Right, that's what I thought.

> But I'm sure that storing nesting variables is useful because other
> modules already using nesting level values.
> Please look at vlan_get_encap_level() and usecases.

Indeed, I noticed that later.

> If we don't provide nesting level variables, they should calculate
> every time when they need it and this way is easier way to get a
> nesting level. There are use-cases of lower_level variable
> in the 11th patch.

Yes, makes sense, agree. One could argue that you only ever need the
"lower_level" stored, not the "upper_level", but I guess that doesn't
really make a difference.

Placing these in a better position in the struct might make sense - a
cursory look suggested that they weren't filling any of the many holes
there, did you pay attention to that or was the placement more or less
random?

johannes
Taehee Yoo Oct. 1, 2019, 1:53 p.m. UTC | #4
On Tue, 1 Oct 2019 at 16:11, Johannes Berg <johannes@sipsolutions.net> wrote:
>
> Hi,
>

Hi!

> Sorry for the delay.
>
> > These functions are used as a callback function of
> > netdev_walk_all_{upper/lower}_dev(). So these return types are needed.
>
> Ah yes, I missed that, sorry.
>
> > Without storing level storing, a walking graph routine is needed only
> > once. The routine would work as a nesting depth validator.
> > So that the detach routine doesn't need to walk the graph.
> > Whereas, in this patch, both attach and detach routine need to
> > walk graph. So, storing nesting variable way is slower than without
> > storing nesting variable way because of the detach routine's updating
> > upper and lower level routine.
>
> Right, that's what I thought.
>
> > But I'm sure that storing nesting variables is useful because other
> > modules already using nesting level values.
> > Please look at vlan_get_encap_level() and usecases.
>
> Indeed, I noticed that later.
>
> > If we don't provide nesting level variables, they should calculate
> > every time when they need it and this way is easier way to get a
> > nesting level. There are use-cases of lower_level variable
> > in the 11th patch.
>
> Yes, makes sense, agree. One could argue that you only ever need the
> "lower_level" stored, not the "upper_level", but I guess that doesn't
> really make a difference.
>
> Placing these in a better position in the struct might make sense - a
> cursory look suggested that they weren't filling any of the many holes
> there, did you pay attention to that or was the placement more or less
> random?
>

If I understand correctly, you said about the alignment of
"lower_level" and "upper_level".
I thought this place is a fine position for variables as regards the
alignment and I didn't try to put each variable in different places.
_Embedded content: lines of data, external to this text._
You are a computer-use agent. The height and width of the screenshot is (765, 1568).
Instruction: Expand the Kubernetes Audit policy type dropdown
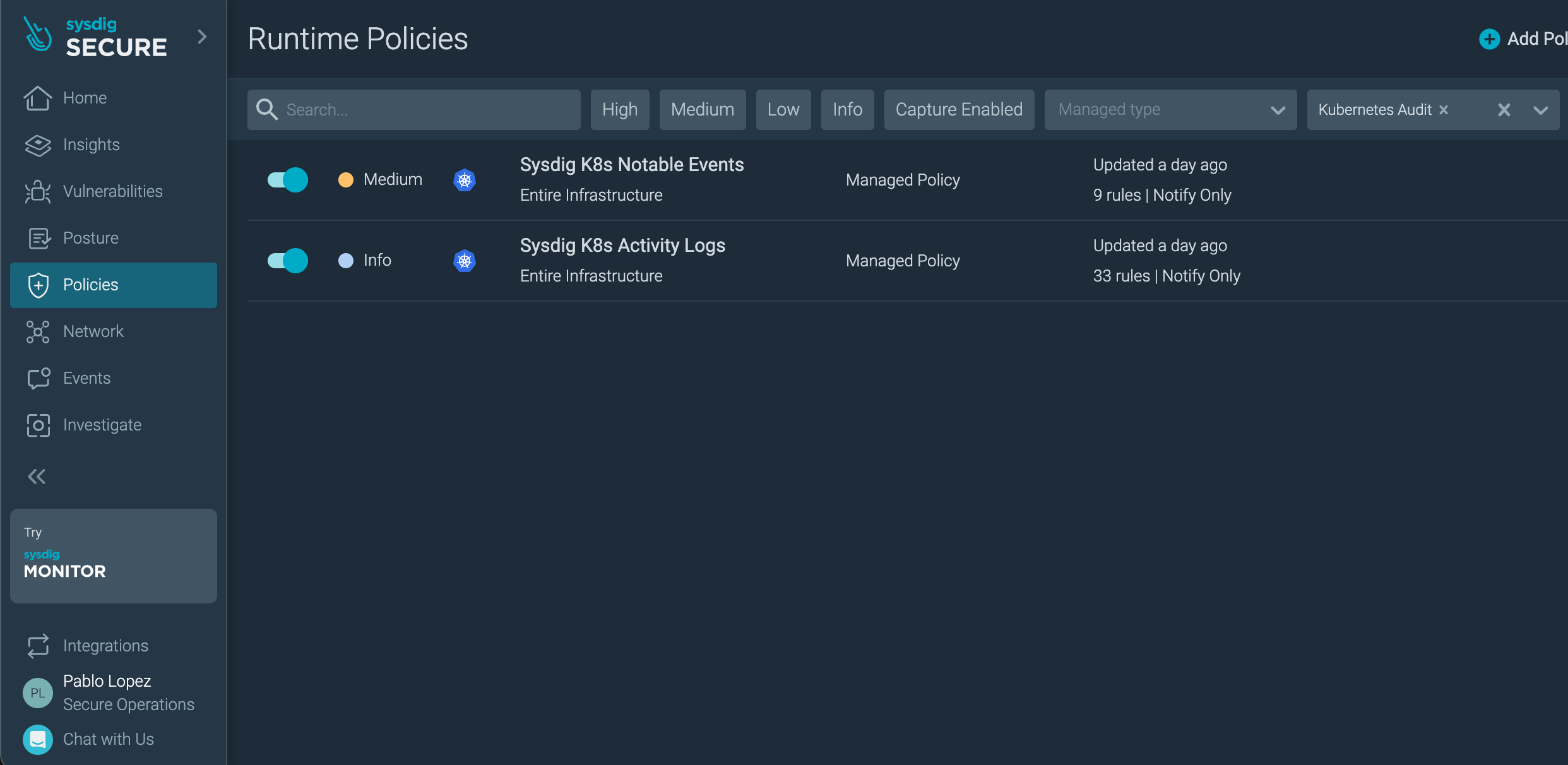tap(1541, 110)
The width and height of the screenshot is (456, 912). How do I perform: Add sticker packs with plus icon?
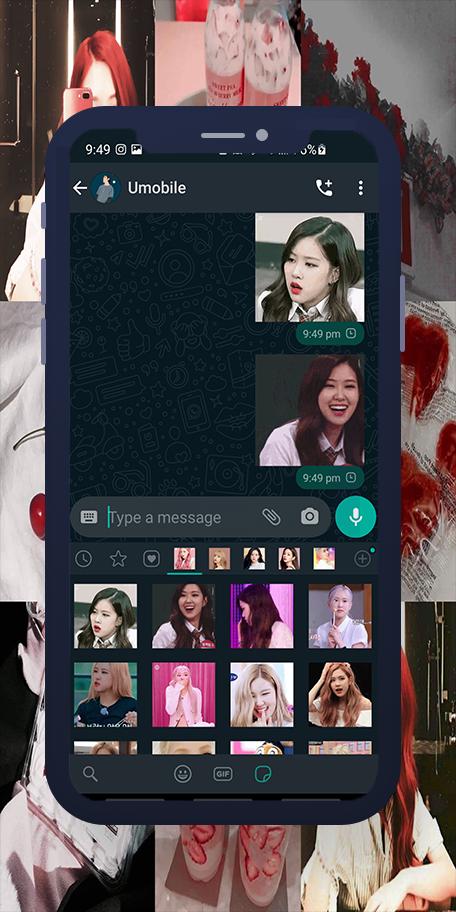coord(362,559)
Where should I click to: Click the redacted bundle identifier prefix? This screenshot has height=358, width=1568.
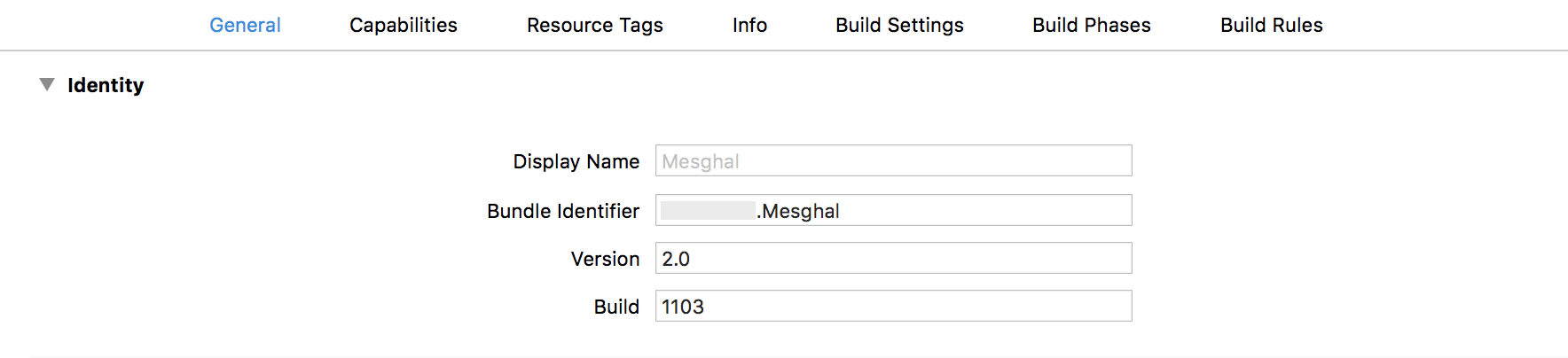(708, 211)
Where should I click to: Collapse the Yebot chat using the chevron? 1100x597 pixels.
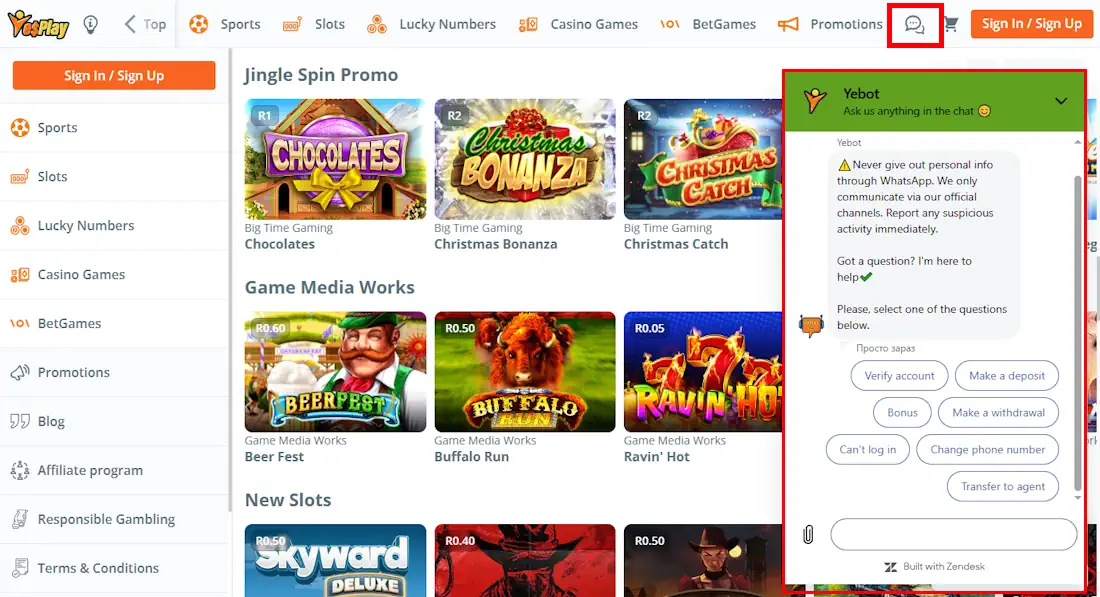click(1064, 101)
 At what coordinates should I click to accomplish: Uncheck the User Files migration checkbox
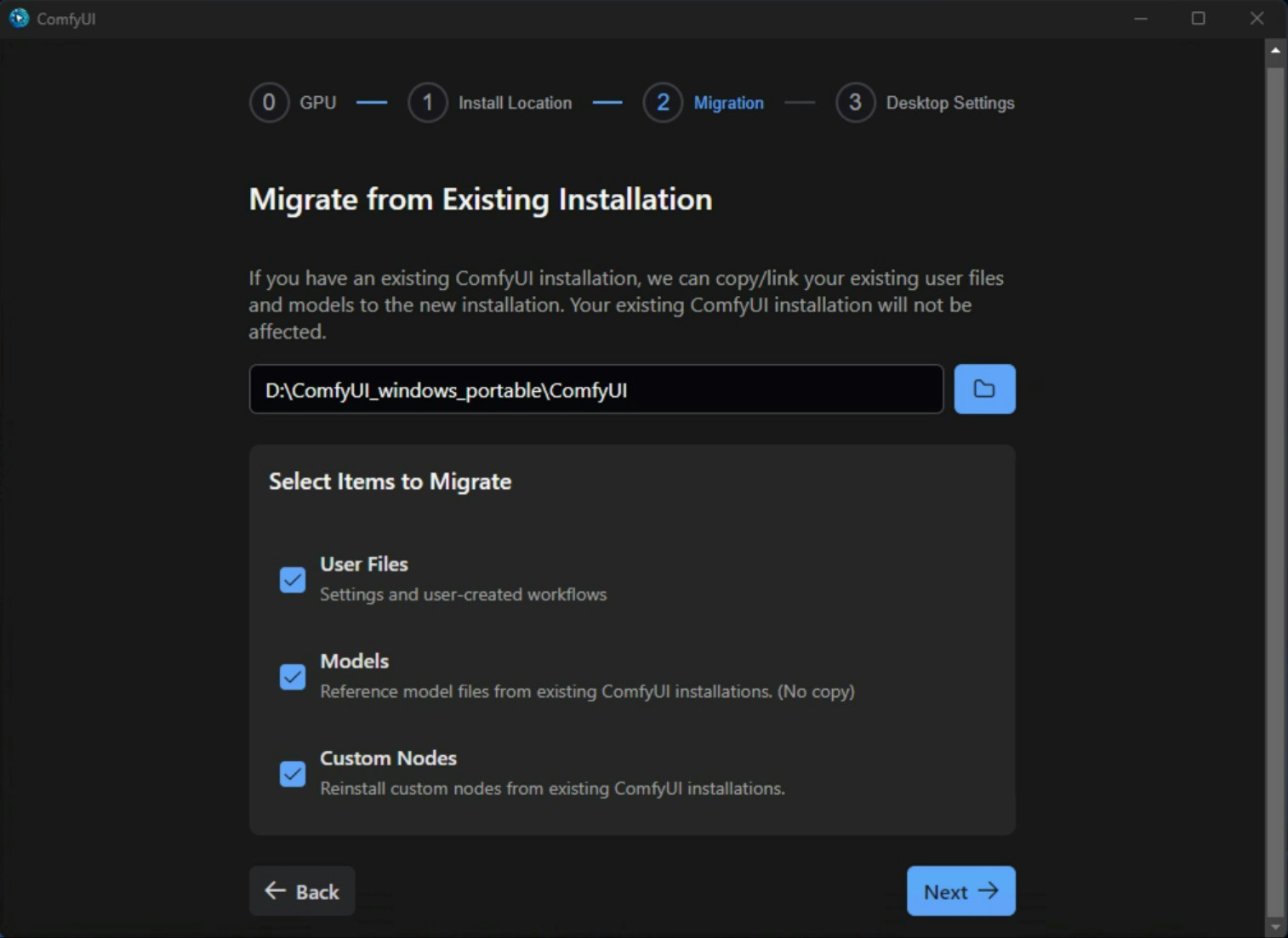tap(292, 579)
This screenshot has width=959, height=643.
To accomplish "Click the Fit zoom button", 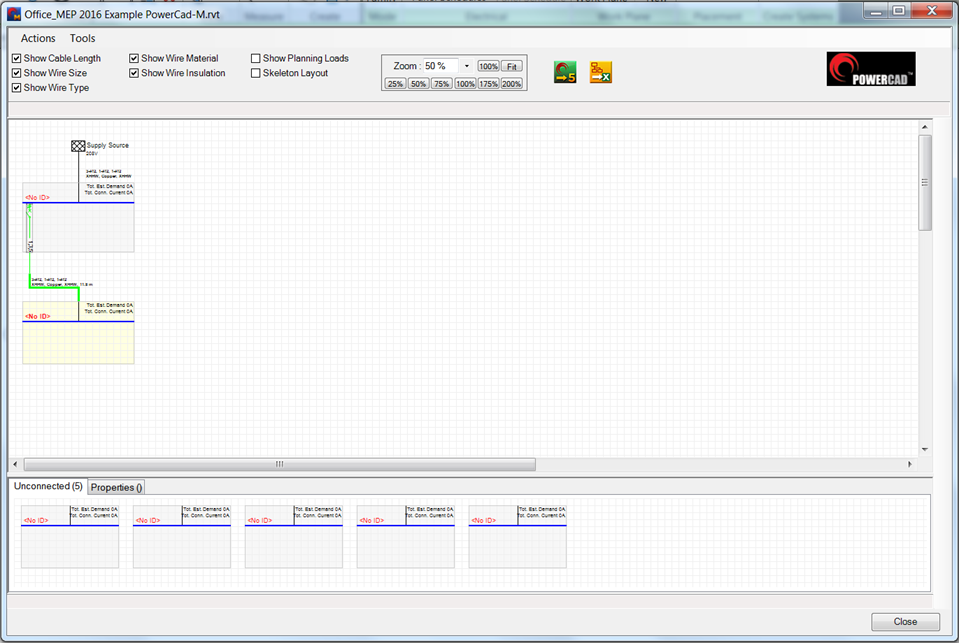I will 511,65.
If I misunderstood your mention, please let me know.

Thank you

> johannes
>
Johannes Berg Oct. 1, 2019, 1:57 p.m. UTC | #5
Hi,

(jumping out now, forgive me for being so brief)

> If I understand correctly, you said about the alignment of
> "lower_level" and "upper_level".
> I thought this place is a fine position for variables as regards the
> alignment and I didn't try to put each variable in different places.
> 
> If I misunderstood your mention, please let me know.

Not sure what you mean, alignment doesn't matter for them (they're u8).

I was thinking of the packing for the overall struct, we have:

        unsigned int            max_mtu;
        unsigned short          type;
        unsigned short          hard_header_len;
        unsigned char           min_header_len;

+	unsigned char		upper_level, lower_level;

        unsigned short          needed_headroom;
        unsigned short          needed_tailroom;


Previously, there was a one byte hole at that spot due to a single
"unsigned char" (after something aligned at least 4 bytes) followed by
"unsigned short" - now you push that out a bit.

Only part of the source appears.